With the federal government’s report on unidentified aerial phenomena expected to be released on Friday, it’s hard to ignore all the hubbub about the prospect of extra-terrestrial beings in our midst.
But spiritual leaders might continue to avoid the topic.
While Eastern religions such as Buddhism accept that there could be forms of life other than Earthlings, mainline branches of Christianity, Judaism and Islam generally do not.
“Jesus Christ was a human being, not an extra-terrestrial, and the thought of aliens troubles many central Christian aspects,” said University of Colorado at Colorado Springs Professor Jeffrey Scholes, director of the Center for Religious Diversity and Public Life.
“So, it will be downplayed,” he said, “but it’s something I think Christian pastors will have to recognize — which they’ve never wanted to do before.”
The lynchpin of Christianity, also upheld in Jewish and Muslim teachings, revolves around the story in the book of Genesis of God’s creation of the earth, humans and creatures of land, air and sea.
Christianity adds the element of salvation, with Jesus Christ being born in the flesh.
Therefore, Earth is viewed as the divine planet created by God and is central to Christianity, Judaism and Islam, said David Gardiner, a Colorado College professor and director of the BodhiMind Center, a Buddhist organization in Colorado Springs.
The belief gives Christians “power and meaning and helps them to love one another,” he said.
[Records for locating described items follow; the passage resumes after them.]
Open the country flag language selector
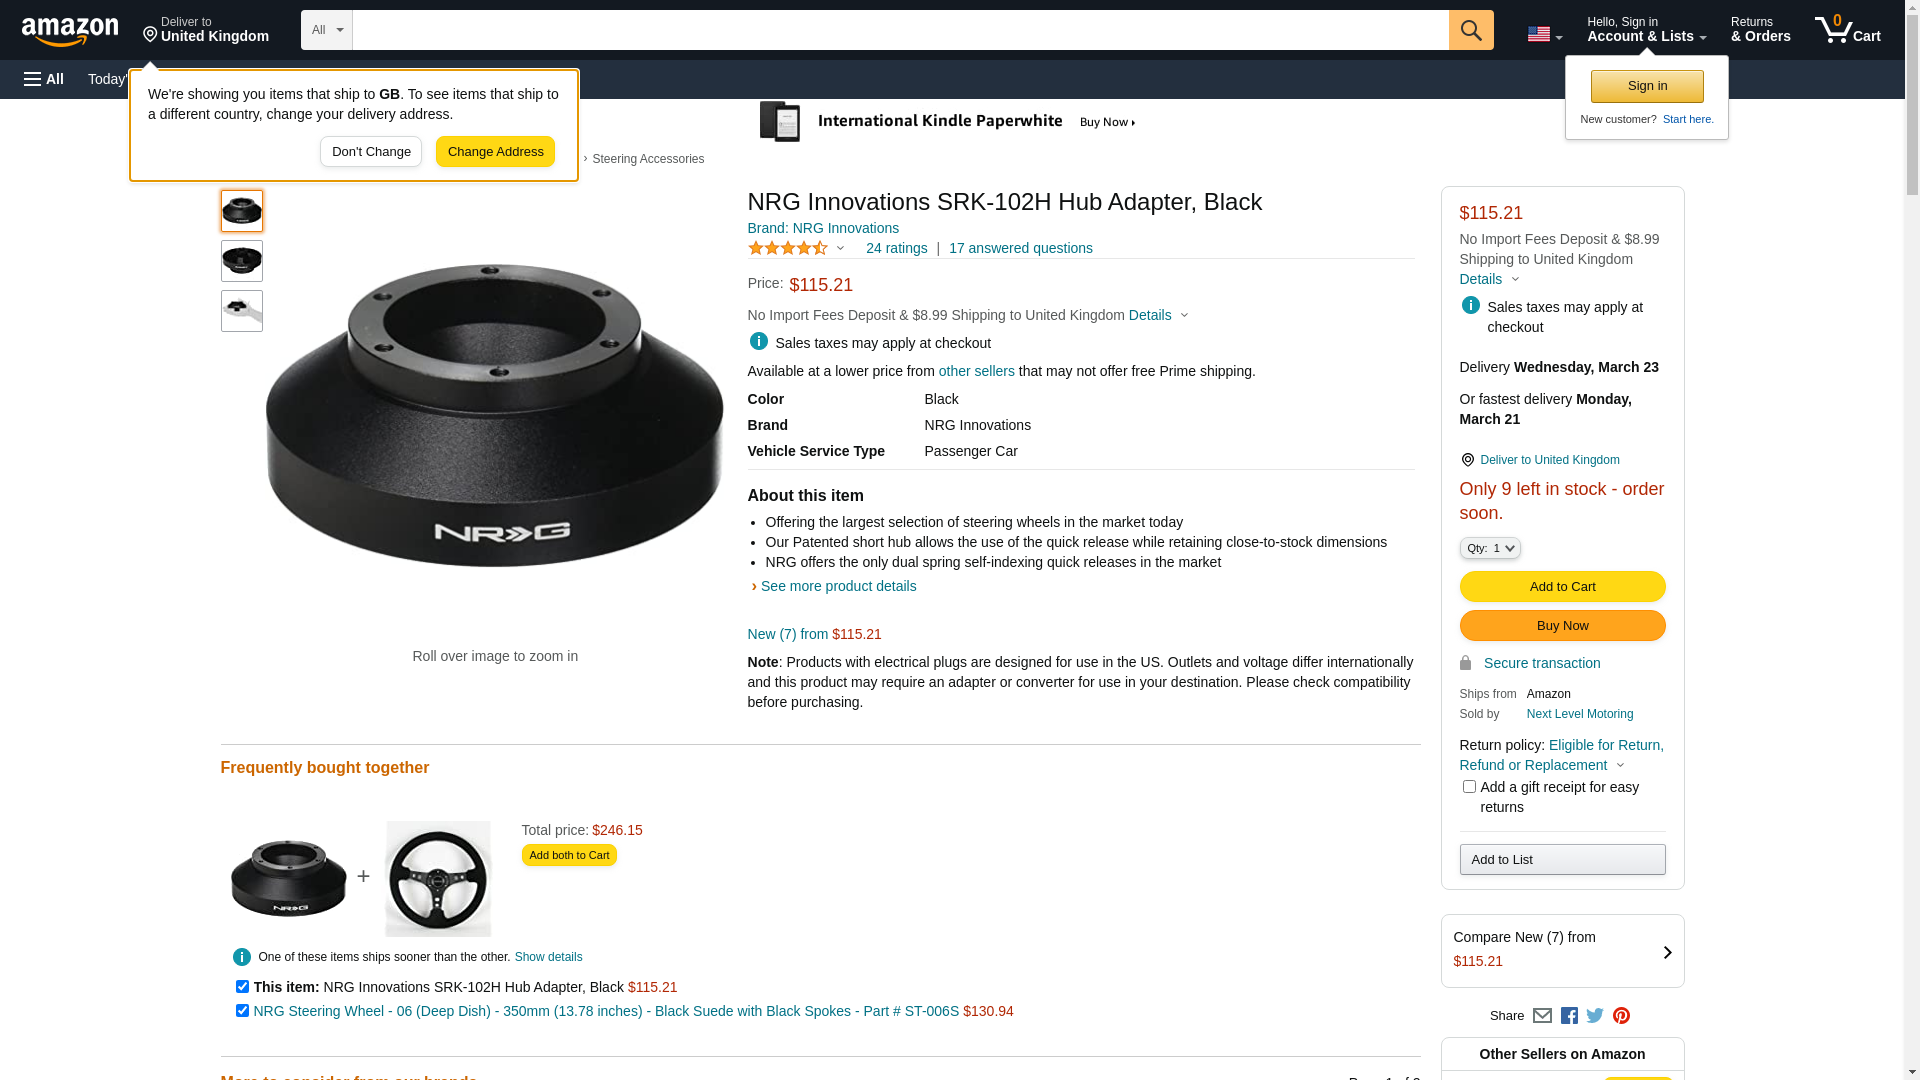 pos(1544,34)
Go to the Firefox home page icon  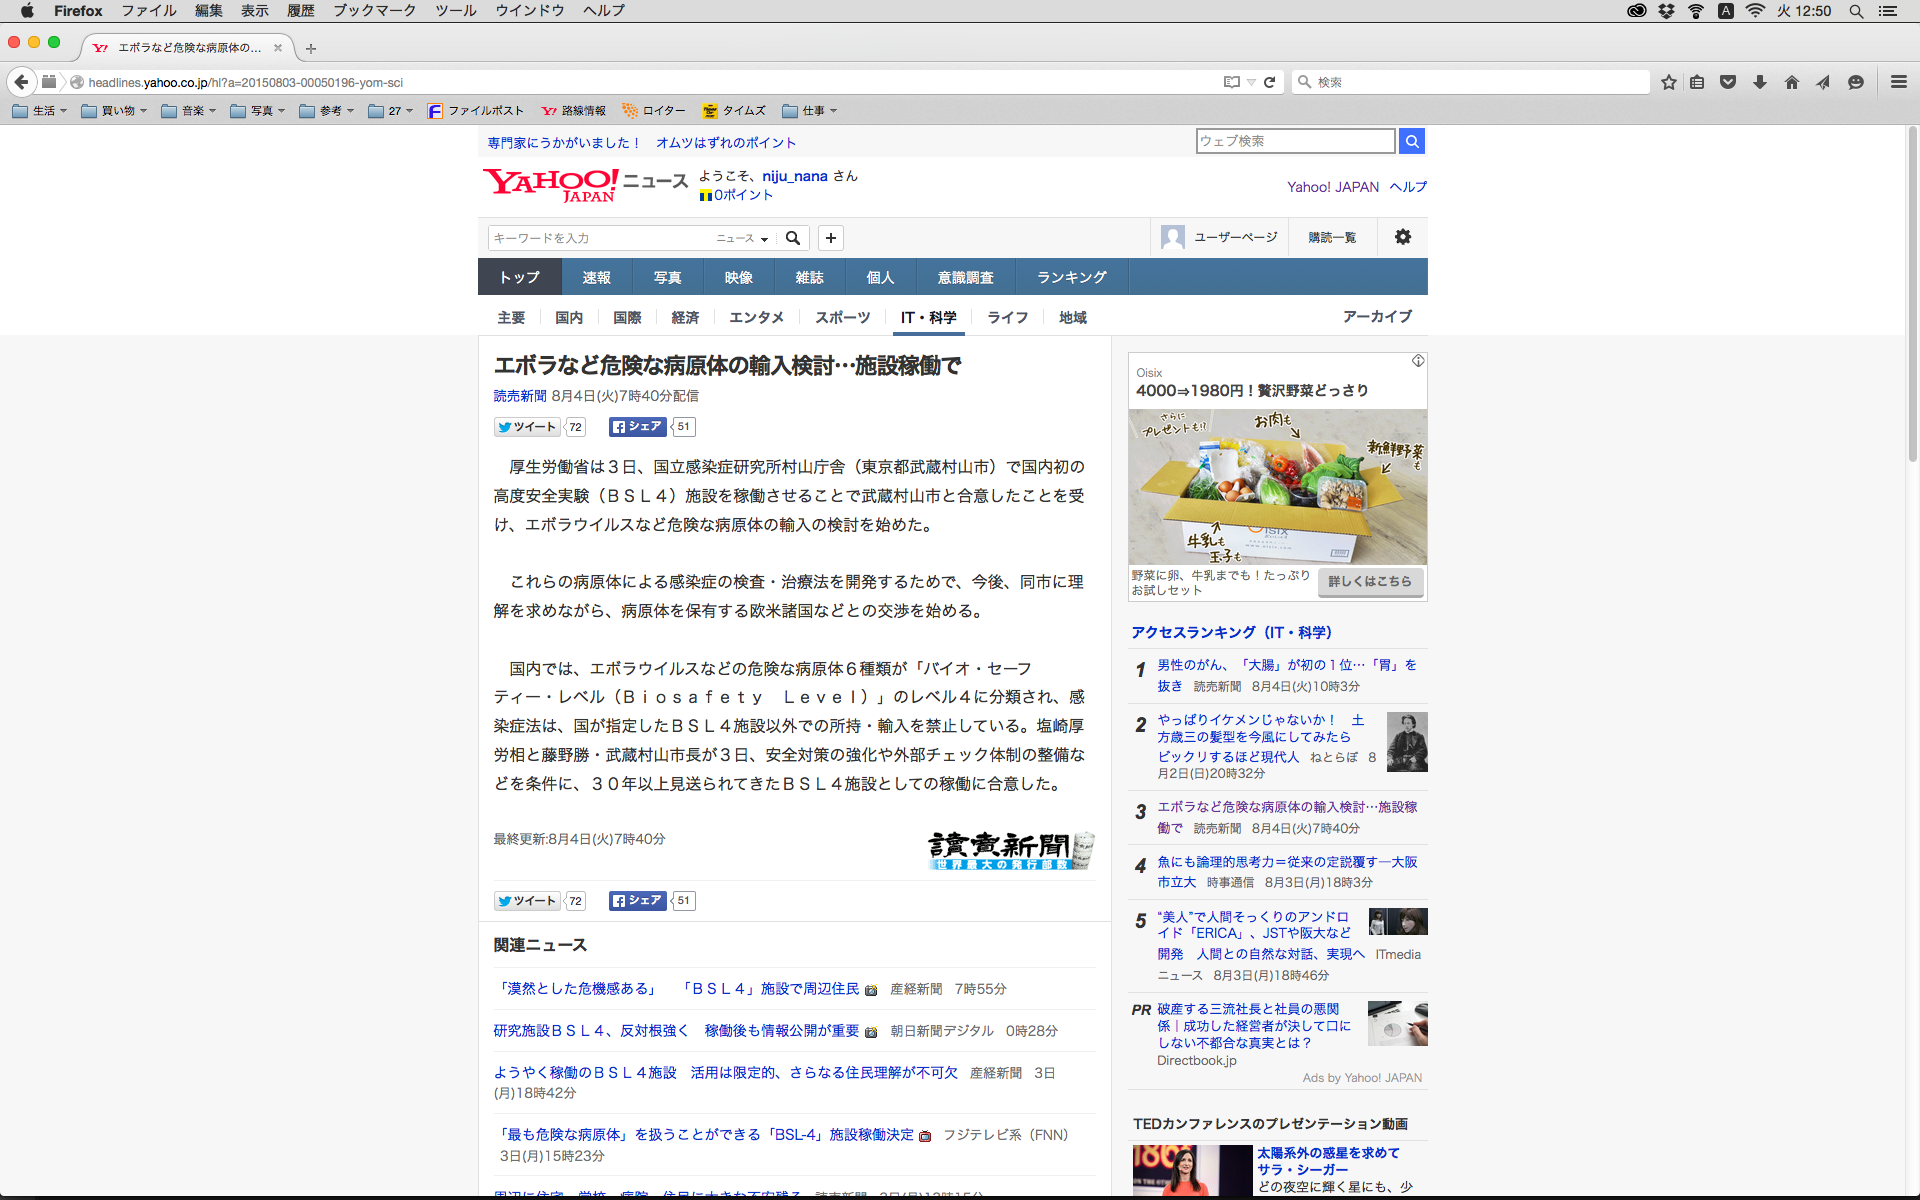[x=1791, y=82]
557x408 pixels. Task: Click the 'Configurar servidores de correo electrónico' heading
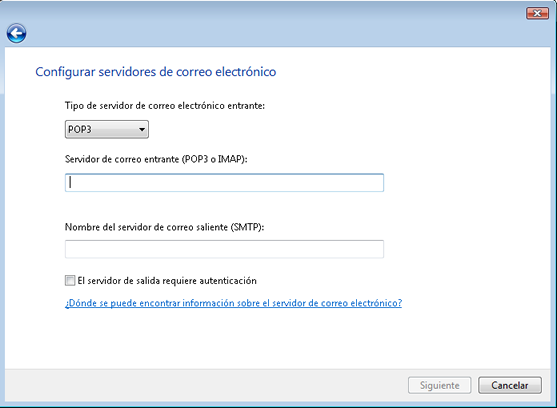pos(156,72)
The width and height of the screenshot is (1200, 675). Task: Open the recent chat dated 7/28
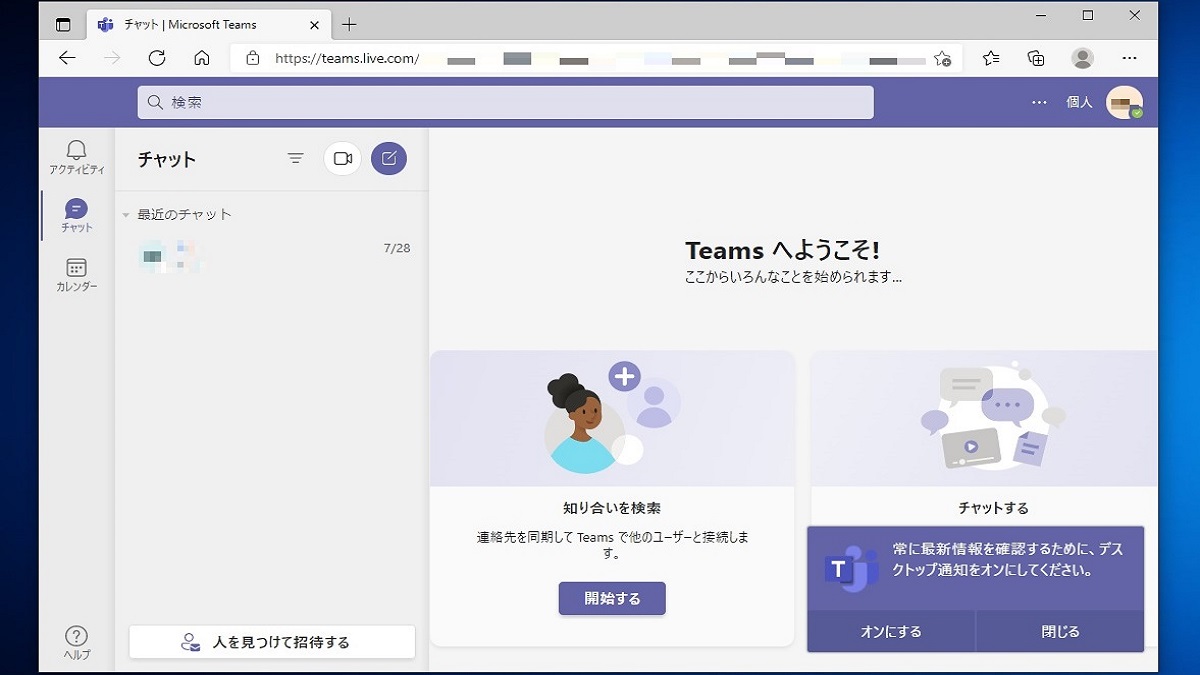coord(270,256)
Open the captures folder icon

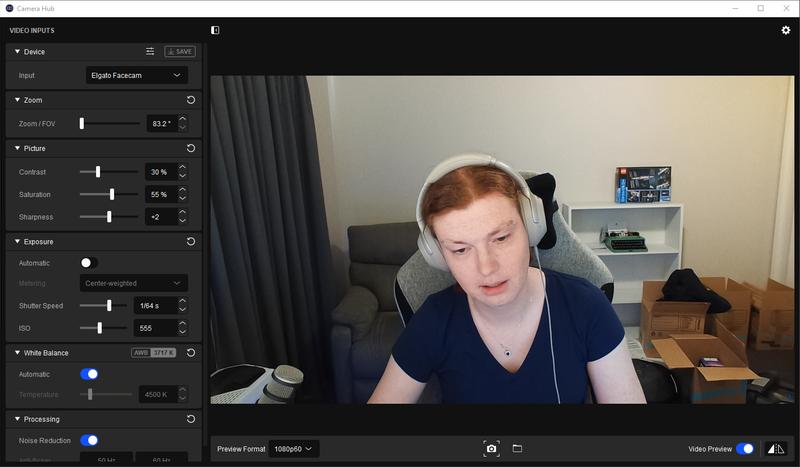(517, 449)
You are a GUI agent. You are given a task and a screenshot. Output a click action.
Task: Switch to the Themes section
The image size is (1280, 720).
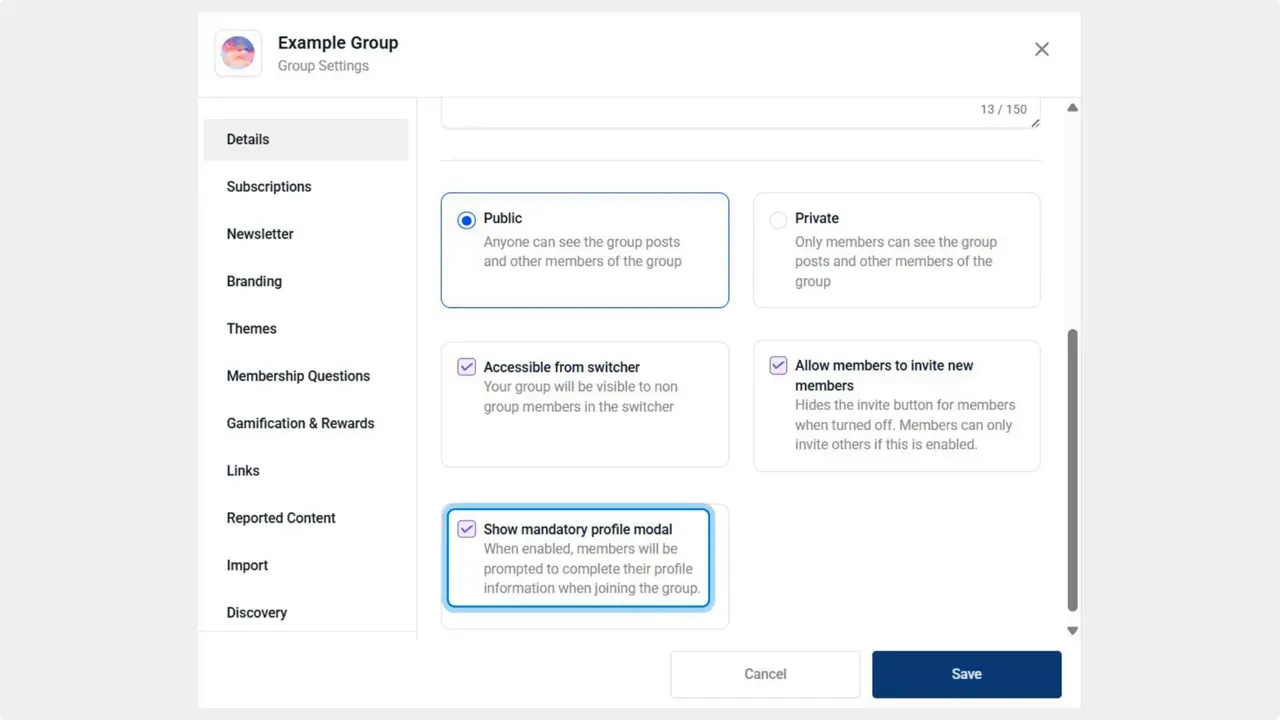251,328
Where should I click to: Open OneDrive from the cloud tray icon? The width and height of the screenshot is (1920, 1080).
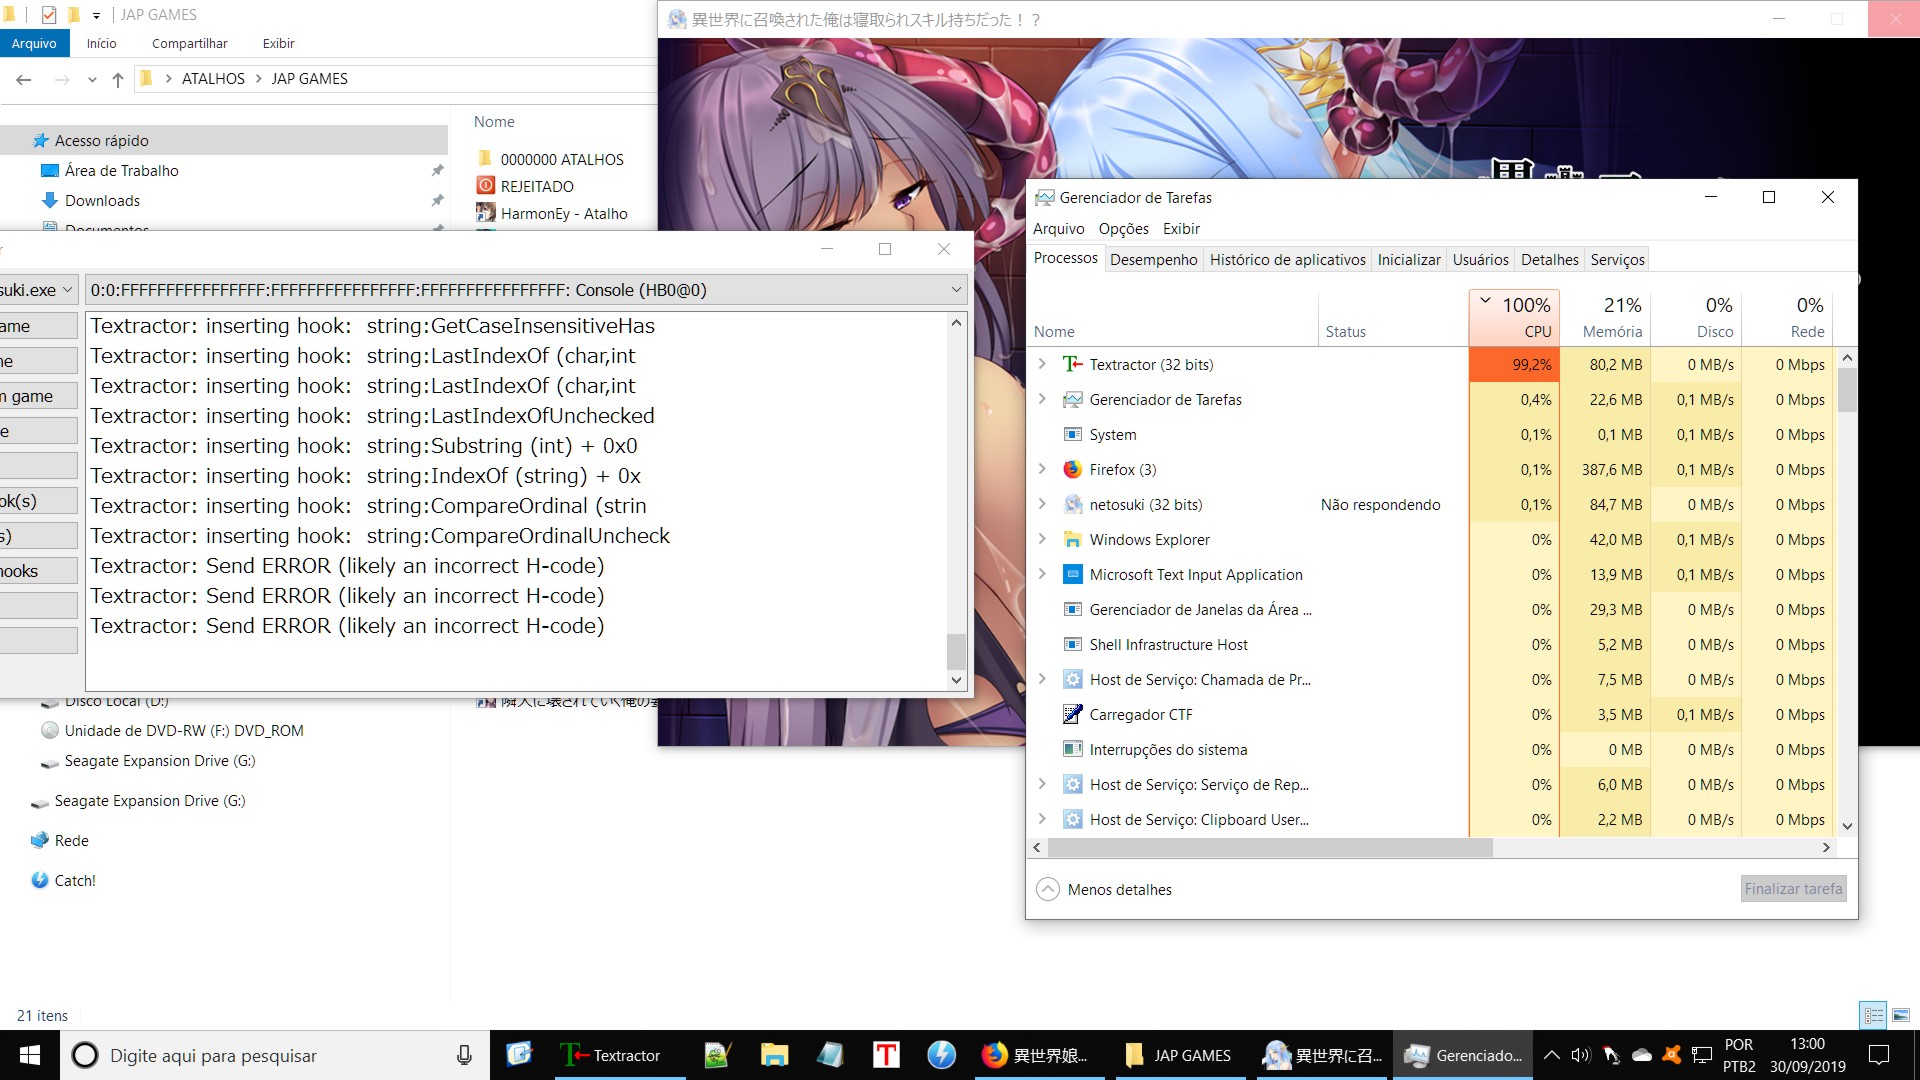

Buddhists and Hindus, on the other hand, do not see the Earth as essential to the cosmos, he said, since they reject the notion of a sovereign creator or a savior.
The earliest Buddhist writings indicate the idea of many life forms, Gardiner said.
“Religious texts throughout the centuries make it clear that there are other planets throughout space that have other living beings,” he said. “There are trillions of stars throughout the universe, and many have planets like Earth that are livable. The likelihood of other beings is definite.”
Early speculation circulating in national media reports citing anonymous sources say that The Pentagon’s new study reveals no proven evidence of alien aircraft — but doesn’t rule out the possibility — and calls some 120 documented sightings from the past 20 years unexplainable.
Several local pastors and rabbis The Gazette contacted were reluctant to comment on the report before its release or discuss the concept in general.
Unless the report reveals some sort of bombshell discovery of definitive proof, the Rev. Brady Boyd, senior pastor of the mega evangelical New Life Church in Colorado Springs, said he doesn’t plan on preaching about the issue to his church’s 10,000 members.
“It’s more of a fringe topic,” he said.
Neither the Old Testament nor the New Testament speak of life other than that on Earth, Scholes said.
Even biblical references to heaven are made in relation to the human soul, he said.
And Second Coming indications in the book of Revelation anthropomorphize creatures descending from the skies.
“A lot of pastors will say it’s not in the Bible, therefore it’s not true, it’s false,” Scholes said. “It’s akin to how churches dealt with evolution theory.”
But unlike the 1920s when many states prohibited the teaching of human evolution, generations of this century are more likely to scoff at that line of thought, he said.
In fact, with the documented growth of “religious nones” — those who claim no allegiance to organized religion, as evidenced in surveys from the Pew Research Center and Gallup polling — the high public interest in alien spacecraft in itself is shaping up to possess characteristics of a new religion, Scholes notes.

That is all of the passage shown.